Product progression is always interesting to see. In particular, I like to see products that grew up around one platform developing into adjacent platforms. Early hyperconverged infrastructure (HCI) products usually only supported one hypervisor—most commonly, vSphere, as VMware dominated data center virtualization. But vSphere isn’t the only hypervisor in town, and recently, we have seen more HCI products that support multiple hypervisors. Supporting multiple hypervisors opens up more of a market for HCI vendors and provides options for customers. Multi-hypervisor support is not created equal in all HCI products.

At first, a lot of lip service was paid to multiple hypervisors: “Yes, we support Hyper-V or KVM, but 99% of customers use vSphere.” This level of support doesn’t really help customers—it just fills a tick box on the buyer’s checklist: “Does the product support multiple hypervisors (Y/N)?” Neither the buyer nor the HCI company really expects the alternative hypervisors to be used. Of course, one or two customers don’t get that message and end up getting burnt with the incomplete support for the alternatives.
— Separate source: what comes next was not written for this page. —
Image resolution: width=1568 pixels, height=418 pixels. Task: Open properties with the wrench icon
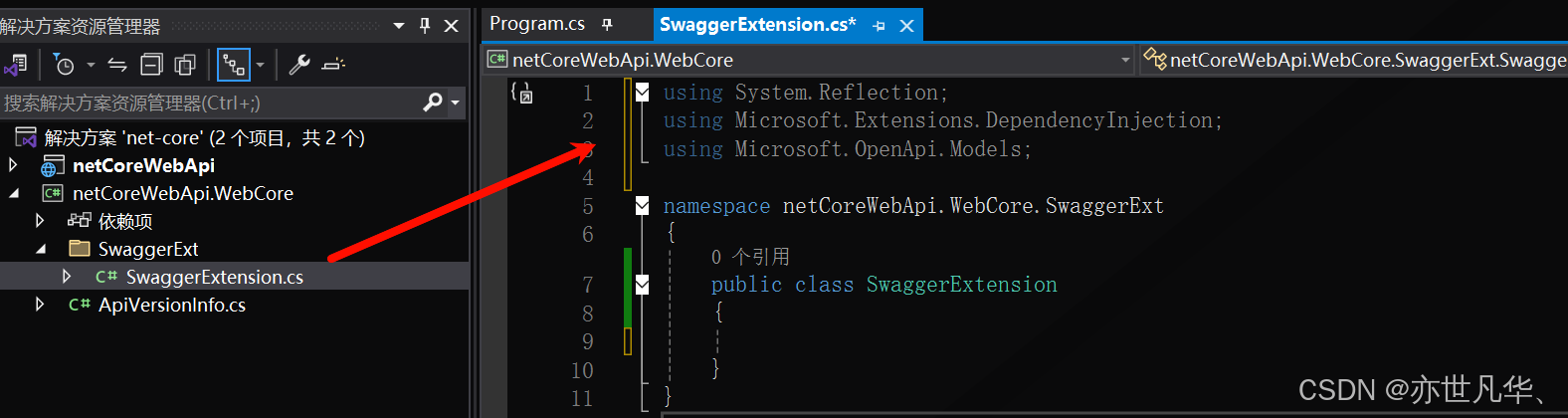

The issues with early Hyper-V on Nutanix problems, where the boot SSD wore out prematurely because Windows writes a lot to the boot volume, are examples. Such issues are easily resolved with engineering that is a bit better; however, that engineering doesn’t happen until there is strong market desire to use the alternative hypervisor.

There is an excellent argument for HCI vendors using an open-source hypervisor, usually KVM. It centers on the visibility of the product roadmap. The HCI vendor has more clarity and even control of the open-source hypervisor than it has with vSphere or Hyper-V. The process to validate new versions of the HCI platform or the hypervisor are all under the HCI vendor’s control. Even better, the development process for the hypervisor is open, so the HCI vendor sees far more of the roadmap and progress as new features are developed. This way, there are no surprises, such as when VMware changes the way ESXi accesses storage between versions.
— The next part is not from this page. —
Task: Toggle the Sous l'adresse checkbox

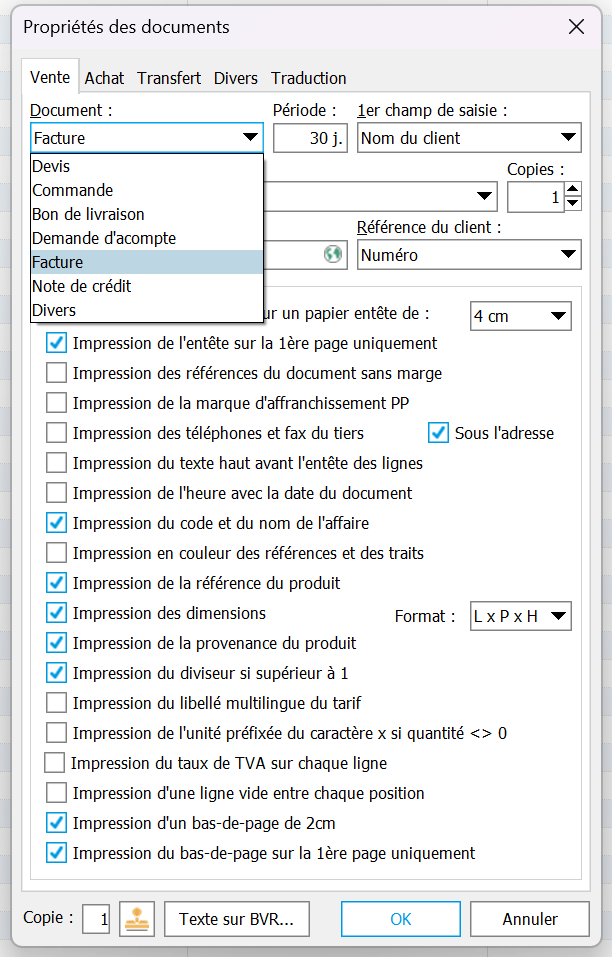Action: click(x=438, y=433)
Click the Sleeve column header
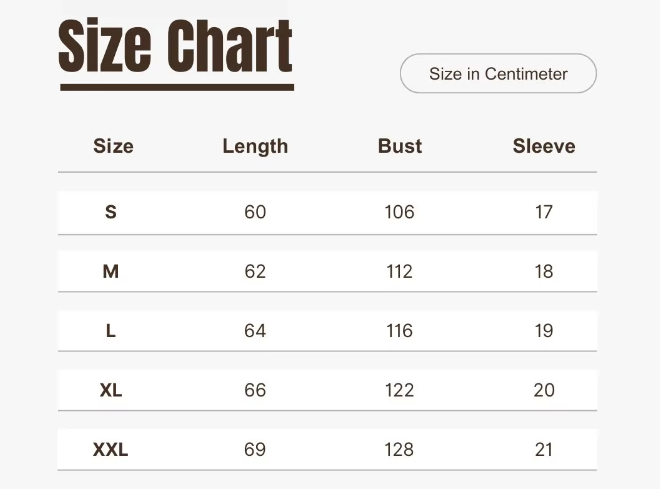 click(544, 146)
There is a commercial reason for HCI vendors to want options beyond vSphere. VMware has been very focused on its own HCI solution, vSAN. Now, VMware is competing with the HCI vendors, as are server vendors who have vSAN-ready hardware. The HCI vendors need a more differentiated offering; they need capabilities that vSAN does not. Multi-hypervisor support is one obvious direction. There is an economic reason, too. If HCI customers don’t need to buy vSphere licenses, then HCI vendors can offer a cheaper solution without cutting their profit on each sale. The vSphere license can be as much as a third of the acquisition cost of an HCI platform. Without the hypervisor cost, it is economical to use smaller physical server configurations and so to keep the total solution cost lower and attractive to more customer requirements.

There is still a significant challenge migrating existing environments to a new hypervisor. Usually, it takes considerable effort to migrate VMs from one hypervisor to another. The result is that often, an alternative hypervisor is used for a new workload, rather than to replace the hypervisor under an existing application workload. Tools that simplify the migration from one hypervisor to another will help with sales of multi-hypervisor HCI. The second impediment is the change of operational tools and processes. VMware’s vCenter does not manage KVM or Hyper-V VMs. Customers moving to a new hypervisor will be wary of the changes to management tools, as well as to VMs.
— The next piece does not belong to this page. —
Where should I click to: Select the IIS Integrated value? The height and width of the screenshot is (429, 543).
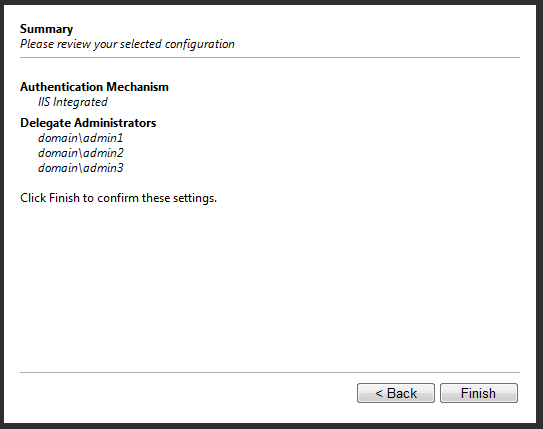[x=73, y=102]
With that stage set: Maxta recently announced that it has a partnership with Red Hat for a KVM-based HCI platform. Maxta has a software-only HCI product that allows customers to pick their own collection of hardware to suit their workload. Now, Maxta customers can also select their choice of hypervisor (VMware or Red Hat) to satisfy their requirements. Software-only HCI is very attractive to markets where budgets are tight and skilled people are cheap. The cost saving of separating hardware and software comes with a requirement for more expertise at making them work together. In markets like the US and EMEA, where these skills are expensive, we see appliance-based approaches win. The vendor does the integration and charges a premium for the integrated product. Maxta has had a lot of success in China, where price reigns and skilled staff aren’t paid US salaries. Maxta has a partnership with Lenovo, which is probably helping it in China. With the right partnerships, Maxta could have similar success in the other BRICs economies (Brazil, Russia, India, China). Maxta should also embrace more of Red Hat’s products, such as CloudForms (a cloud management platform) and OpenShift (a container platform) to deliver more value.

Putting Red Hat virtualization on the Maxta platform is just a part of the engineering, a crucial part of the “VMware escape pod” that makes moving VMs from vSphere to Red Hat virtualization simple. The escape pod is a clear poke at Maxta’s long-time partner VMware. Poking at bigger companies is one of Maxta’s traits. At VMworld, Maxta ran a campaign targeting Nutanix, which seemed to irritate some Nutants. Someone later raided the Maxta stand and removed marketing materials.

Maxta is having success in non-US markets and is likely to see more progress with Red Hat virtualization in more non-US markets. There may come a day when Maxta is widely used in small cloud platforms in the US, where price reigns.